*Provided data:*
========

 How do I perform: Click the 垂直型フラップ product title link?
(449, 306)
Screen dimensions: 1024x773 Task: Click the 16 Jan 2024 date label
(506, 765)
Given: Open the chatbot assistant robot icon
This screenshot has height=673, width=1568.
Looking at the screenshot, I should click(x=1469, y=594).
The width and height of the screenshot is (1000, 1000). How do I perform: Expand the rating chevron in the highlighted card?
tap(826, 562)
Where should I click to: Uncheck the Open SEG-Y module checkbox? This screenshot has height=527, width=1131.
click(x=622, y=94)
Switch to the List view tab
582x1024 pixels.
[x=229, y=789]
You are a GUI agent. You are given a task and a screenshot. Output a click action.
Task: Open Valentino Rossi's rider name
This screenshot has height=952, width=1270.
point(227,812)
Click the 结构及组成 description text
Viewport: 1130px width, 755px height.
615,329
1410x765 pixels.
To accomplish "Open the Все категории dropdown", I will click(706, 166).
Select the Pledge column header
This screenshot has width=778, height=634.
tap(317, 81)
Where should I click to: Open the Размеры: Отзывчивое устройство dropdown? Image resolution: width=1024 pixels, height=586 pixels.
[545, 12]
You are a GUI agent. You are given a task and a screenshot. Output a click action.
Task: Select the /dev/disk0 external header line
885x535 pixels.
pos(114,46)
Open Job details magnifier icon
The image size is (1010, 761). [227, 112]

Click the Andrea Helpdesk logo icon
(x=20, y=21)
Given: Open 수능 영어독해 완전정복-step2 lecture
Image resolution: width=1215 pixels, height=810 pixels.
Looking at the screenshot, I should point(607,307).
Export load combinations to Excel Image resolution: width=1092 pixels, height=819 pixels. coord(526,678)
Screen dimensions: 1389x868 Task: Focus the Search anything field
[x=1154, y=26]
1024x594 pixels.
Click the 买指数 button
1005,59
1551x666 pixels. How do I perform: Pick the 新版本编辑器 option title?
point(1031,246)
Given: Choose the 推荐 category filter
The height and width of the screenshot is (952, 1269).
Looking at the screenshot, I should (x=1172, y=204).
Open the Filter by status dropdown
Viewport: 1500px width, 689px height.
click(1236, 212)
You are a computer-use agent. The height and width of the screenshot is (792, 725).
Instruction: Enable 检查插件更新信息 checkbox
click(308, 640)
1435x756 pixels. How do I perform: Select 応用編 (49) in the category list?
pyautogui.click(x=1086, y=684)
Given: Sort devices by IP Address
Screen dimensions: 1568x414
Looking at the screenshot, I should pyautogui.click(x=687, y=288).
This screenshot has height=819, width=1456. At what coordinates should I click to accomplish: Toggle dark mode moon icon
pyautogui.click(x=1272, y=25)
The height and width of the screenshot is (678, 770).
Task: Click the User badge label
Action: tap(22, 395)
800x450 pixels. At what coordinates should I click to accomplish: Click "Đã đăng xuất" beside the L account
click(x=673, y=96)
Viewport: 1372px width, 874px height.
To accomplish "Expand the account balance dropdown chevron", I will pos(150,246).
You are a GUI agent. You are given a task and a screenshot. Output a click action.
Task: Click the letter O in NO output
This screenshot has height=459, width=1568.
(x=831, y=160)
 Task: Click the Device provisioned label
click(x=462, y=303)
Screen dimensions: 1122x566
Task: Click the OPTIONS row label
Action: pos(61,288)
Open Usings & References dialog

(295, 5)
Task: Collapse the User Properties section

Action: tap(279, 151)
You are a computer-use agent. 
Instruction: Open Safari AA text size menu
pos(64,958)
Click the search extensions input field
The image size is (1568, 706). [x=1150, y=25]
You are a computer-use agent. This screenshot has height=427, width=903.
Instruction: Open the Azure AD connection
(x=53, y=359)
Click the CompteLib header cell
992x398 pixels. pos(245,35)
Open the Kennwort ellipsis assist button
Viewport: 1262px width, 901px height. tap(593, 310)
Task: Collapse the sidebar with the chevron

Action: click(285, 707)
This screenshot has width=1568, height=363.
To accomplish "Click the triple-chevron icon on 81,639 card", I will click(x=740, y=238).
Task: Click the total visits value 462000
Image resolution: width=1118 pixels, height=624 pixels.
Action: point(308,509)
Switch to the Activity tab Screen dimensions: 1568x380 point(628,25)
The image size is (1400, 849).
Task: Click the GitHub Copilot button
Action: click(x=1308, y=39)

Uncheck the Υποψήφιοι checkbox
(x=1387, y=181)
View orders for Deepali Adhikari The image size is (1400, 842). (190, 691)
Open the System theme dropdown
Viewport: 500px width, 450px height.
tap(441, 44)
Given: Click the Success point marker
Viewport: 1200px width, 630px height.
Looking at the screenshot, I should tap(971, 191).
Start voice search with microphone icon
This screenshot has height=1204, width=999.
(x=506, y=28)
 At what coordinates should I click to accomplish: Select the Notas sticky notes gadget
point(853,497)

========

*Task prompt:*
Line by line, output the listing above without alteration.

*Finished exercise:*
 How do I perform: Click the 垂直型フラップ product title link?
(449, 306)
Screen dimensions: 1024x773 Task: Click the 16 Jan 2024 date label
(506, 765)
Given: Open the chatbot assistant robot icon
This screenshot has height=673, width=1568.
Looking at the screenshot, I should click(x=1469, y=594).
The width and height of the screenshot is (1000, 1000). How do I perform: Expand the rating chevron in the highlighted card?
tap(826, 562)
Where should I click to: Uncheck the Open SEG-Y module checkbox? This screenshot has height=527, width=1131.
click(x=622, y=94)
Switch to the List view tab
582x1024 pixels.
[x=229, y=789]
You are a GUI agent. You are given a task and a screenshot. Output a click action.
Task: Open Valentino Rossi's rider name
This screenshot has height=952, width=1270.
point(227,812)
Click the 结构及组成 description text
Viewport: 1130px width, 755px height.
615,329
1410x765 pixels.
To accomplish "Open the Все категории dropdown", I will click(706, 166).
Select the Pledge column header
This screenshot has width=778, height=634.
tap(317, 81)
Where should I click to: Open the Размеры: Отзывчивое устройство dropdown? Image resolution: width=1024 pixels, height=586 pixels.
[545, 12]
You are a GUI agent. You are given a task and a screenshot. Output a click action.
Task: Select the /dev/disk0 external header line
885x535 pixels.
pos(114,46)
Open Job details magnifier icon
The image size is (1010, 761). [227, 112]

Click the Andrea Helpdesk logo icon
(x=20, y=21)
Given: Open 수능 영어독해 완전정복-step2 lecture
Image resolution: width=1215 pixels, height=810 pixels.
Looking at the screenshot, I should point(607,307).
Export load combinations to Excel Image resolution: width=1092 pixels, height=819 pixels. coord(526,678)
Screen dimensions: 1389x868 Task: Focus the Search anything field
[x=1154, y=26]
1024x594 pixels.
Click the 买指数 button
1005,59
1551x666 pixels. How do I perform: Pick the 新版本编辑器 option title?
point(1031,246)
Given: Choose the 推荐 category filter
The height and width of the screenshot is (952, 1269).
Looking at the screenshot, I should (x=1172, y=204).
Open the Filter by status dropdown
Viewport: 1500px width, 689px height.
click(1236, 212)
You are a computer-use agent. The height and width of the screenshot is (792, 725).
Instruction: Enable 检查插件更新信息 checkbox
click(308, 640)
1435x756 pixels. How do I perform: Select 応用編 (49) in the category list?
pyautogui.click(x=1086, y=684)
Given: Sort devices by IP Address
Screen dimensions: 1568x414
Looking at the screenshot, I should pyautogui.click(x=687, y=288).
This screenshot has height=819, width=1456. At what coordinates should I click to accomplish: Toggle dark mode moon icon
pyautogui.click(x=1272, y=25)
The height and width of the screenshot is (678, 770).
Task: Click the User badge label
Action: tap(22, 395)
800x450 pixels. At what coordinates should I click to accomplish: Click "Đã đăng xuất" beside the L account
click(x=673, y=96)
Viewport: 1372px width, 874px height.
To accomplish "Expand the account balance dropdown chevron", I will pos(150,246).
You are a GUI agent. You are given a task and a screenshot. Output a click action.
Task: Click the letter O in NO output
This screenshot has height=459, width=1568.
(x=831, y=160)
 Task: Click the Device provisioned label
click(x=462, y=303)
Screen dimensions: 1122x566
Task: Click the OPTIONS row label
Action: pos(61,288)
Open Usings & References dialog

(295, 5)
Task: Collapse the User Properties section

Action: tap(279, 151)
You are a computer-use agent. 
Instruction: Open Safari AA text size menu
pos(64,958)
Click the search extensions input field
The image size is (1568, 706). [x=1150, y=25]
You are a computer-use agent. This screenshot has height=427, width=903.
Instruction: Open the Azure AD connection
(x=53, y=359)
Click the CompteLib header cell
992x398 pixels. pos(245,35)
Open the Kennwort ellipsis assist button
Viewport: 1262px width, 901px height. tap(593, 310)
Task: Collapse the sidebar with the chevron

Action: click(285, 707)
This screenshot has width=1568, height=363.
To accomplish "Click the triple-chevron icon on 81,639 card", I will click(x=740, y=238).
Task: Click the total visits value 462000
Image resolution: width=1118 pixels, height=624 pixels.
Action: point(308,509)
Switch to the Activity tab Screen dimensions: 1568x380 point(628,25)
The image size is (1400, 849).
Task: Click the GitHub Copilot button
Action: click(x=1308, y=39)

Uncheck the Υποψήφιοι checkbox
(x=1387, y=181)
View orders for Deepali Adhikari The image size is (1400, 842). (190, 691)
Open the System theme dropdown
Viewport: 500px width, 450px height.
tap(441, 44)
Given: Click the Success point marker
Viewport: 1200px width, 630px height.
Looking at the screenshot, I should tap(971, 191).
Start voice search with microphone icon
This screenshot has height=1204, width=999.
(x=506, y=28)
 At what coordinates should I click to accomplish: Select the Notas sticky notes gadget
point(853,497)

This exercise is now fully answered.